→ **Extrait choisi**:
C’est un projet délirant qui risque de défigurer la cité balnéaire. Soutenu par le clan Ben Ali-Trabelsi, il a survécu à la révolution du 14 janvier 2011 et est désormais soutenu par les nouvelles autorités nahdhaouies.
Par Dr Salem Sahli
Et revoilà le mégaprojet touristique controversé de l’hôtel Tanit à Hammamet qui refait surface. On le croyait définitivement enterré. Que nenni! Il ressuscite, et après avoir profité des largesses du clan Trabelsi-Ben Ali, les richissimes promoteurs tuniso-américano-tchèques du projet ont vite fait de changer leur fusil d’épaule. Désormais, ils sont chouchoutés par nos dirigeants provisoires, Nahdhaouis en tête, qui font pression sur le conseil municipal de la ville de Hammamet afin d’entériner au plus vite le projet et délivrer le permis de bâtir.
Voyons de quoi il retourne…
Plan des résidences du Sea World Hammamet.
2 tours de 32 étages et 33 tours R+5 !
Le projet pompeusement appelé Sea World, programmé sur le site de l’ancien hôtel Tanit, est initié par un consortium tuniso-américano-tchèque. Il s’agit d’un complexe touristique «intégré» qui prévoit la construction de 1.000 logements touristiques et résidentiels comprenant 2 tours de 32 étages et 33 tours R+5, d’un complexe de loisirs et d’animations, d’un delphinarium et d’un bassin à orques. Le tout sera édifié sur une superficie de 19 hectares et mobilisera des investissements de l’ordre de 385 millions de dinars (MD).
La construction du complexe vise à augmenter la capacité d’hébergement et à accroître les offres récréatives sur le site touristique de Hammamet. Il s’agit, de l’avis de Faouzi Mrabti, promoteur tunisien du projet, du «plus important projet touristique dans le bassin méditerranéen qui ne manquera pas de dynamiser l’activité économique de la région et de créer pas moins de 8.000 postes d’emplois.»
Soit, mais à Hammamet, tout le monde sait que ce projet grandiose enfreint les règles d’urbanisme les plus élémentaires. Et pour cause: son site d’implantation classé «H» sur le plan d’aménagement de la ville interdit la construction d’unités résidentielles. Or, le projet en question est pour une large part (60%) un projet immobilier.
«Le plus important projet touristique dans le bassin méditerranéen».
Les promoteurs ont pu obtenir, lors d’une réunion extraordinaire du conseil municipal tenue le 28 octobre 2010, le changement de vocation de la zone qui de «H» devient «H.U.». C’est l'intervention énergique du clan Ben Ali-Trabelsi qui a sommé Habib Ben Salem, ancien maire de la ville, de signer à la hâte et en catimini ce changement de vocation et de délivrer un permis de construction illégal le 6 janvier 2011.

→ **Enregistrements de données**:

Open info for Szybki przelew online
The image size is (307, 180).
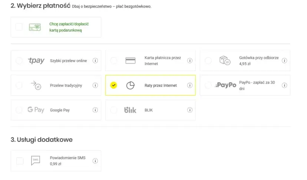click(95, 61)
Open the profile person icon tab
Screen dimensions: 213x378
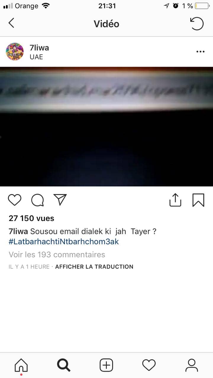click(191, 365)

---

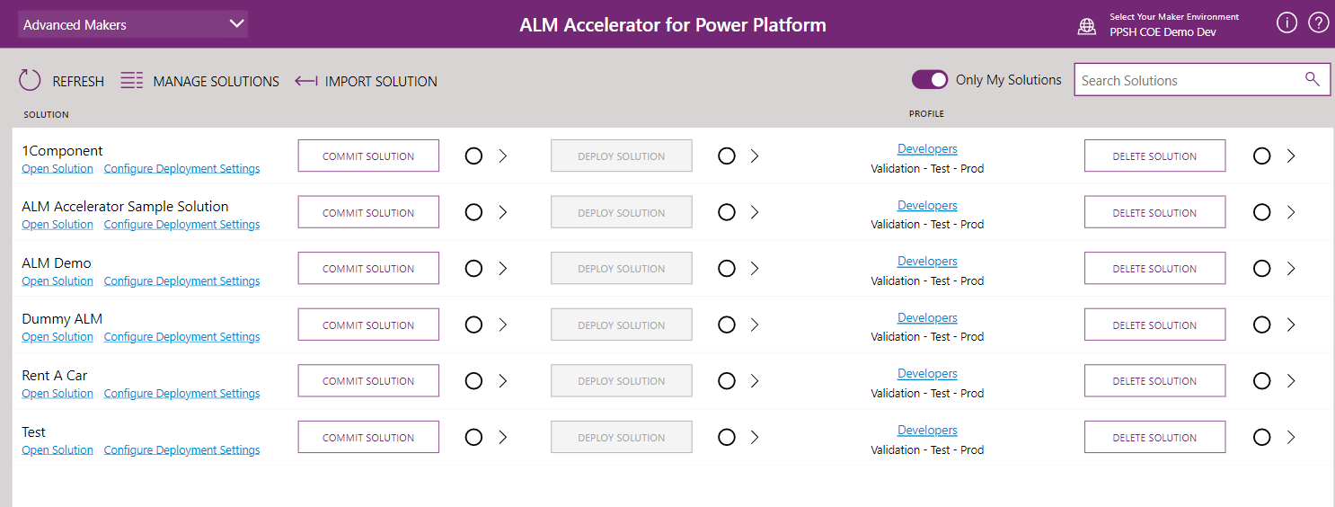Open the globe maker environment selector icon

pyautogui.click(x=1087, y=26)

→ **Consignes de travail**:
- 1) Veuillez recopier mot pour mot le passage de l'article sur le projet Sea World de Hammamet qui va de « Par Dr Salem » à « permis de bâtir. ».
- 2) Poursuivez l'article sur le projet Sea World de Hammamet à partir de sa dernière phrase.

→ **Corrigé des exercices**:
- 1)
Par Dr Salem Sahli
Et revoilà le mégaprojet touristique controversé de l’hôtel Tanit à Hammamet qui refait surface. On le croyait définitivement enterré. Que nenni! Il ressuscite, et après avoir profité des largesses du clan Trabelsi-Ben Ali, les richissimes promoteurs tuniso-américano-tchèques du projet ont vite fait de changer leur fusil d’épaule. Désormais, ils sont chouchoutés par nos dirigeants provisoires, Nahdhaouis en tête, qui font pression sur le conseil municipal de la ville de Hammamet afin d’entériner au plus vite le projet et délivrer le permis de bâtir.

- 2)
Le projet, aussitôt mort, est remis sur la table
Après le 14 janvier 2011, le même Habib Ben Salem, peu avant son départ et pressé par un sursaut sans précédent de la société civile locale, retire l’autorisation de bâtir qui devient ainsi nulle et non avenue.
Mais, depuis quelques semaines, les promoteurs reviennent à la charge, aidés en cela par les autorités régionales et locales. Le 12 mai dernier, une table-ronde organisée par la Jeune chambre économique de Hammamet sur les perspectives du secteur touristique a été détournée de ses objectifs et consacrée pour une large part à la présentation du projet Sea World en présence du gouverneur de Nabeul et des promoteurs du projet. Mal leur a pris, car le maire actuel, Faiçal Merhébène, a résisté magistralement à la charge et réitéré courageusement et sous les applaudissements d’une assistance nombreuse son refus de ressusciter le défunt permis de bâtir.
Permis de construire délivré puis retiré.
Que faire maintenant? Il est clair qu’à moins d’un miracle, les jours de Faiçal Merhébène à la tête de la commune sont désormais comptés. Ennahdha et ses satellites, forts du soutien du gouverneur et du ministère de l’Intérieur, vont diriger le prochain conseil municipal jusqu’aux prochaines élections.
Les prochaines batailles à mener
Je pense qu’il faut se mobiliser, d’abord pour le maintien de l’équipe municipale actuelle. Et, à défaut de cela, exiger que le prochain maire soit une personnalité (femme ou homme) sage, respectable, indépendante, ayant une longue expérience, au fait des réalités locales et capable de rassembler les différentes parties autour d’un ensemble de principes et d’orientations qui serviront de dénominateur commun ou de feuille de route municipale sur laquelle il peut y avoir consensus. Toutes ces qualités sont requises afin de faire prévaloir l’intérêt général et la primauté de la loi.
Le pire qui puisse nous arriver est la nomination à la tête du conseil d’une personnalité partisane, un béni-oui-oui ne songeant qu’à l’intérêt de son parti et respectant scrupuleusement les consignes qui lui seront données.
La première bataille à livrer et dont dépendent toutes les autres est celle du Plan d’aménagement urbain (Pau) de Hammamet. Pourquoi la sortie de ce plan est-elle à chaque fois renvoyée aux calendes grecques? Pourquoi ce blocage et à qui profite-t-il? Il y a manifestement anguille sous roche. Car tant que le Pau n’est pas approuvé, c’est la porte ouverte aux interprétations, aux manipulations, aux pressions et aux dérogations de toutes sortes.
Partout c’est l’effervescence. Hammamet semble livrée à la surenchère immobilière.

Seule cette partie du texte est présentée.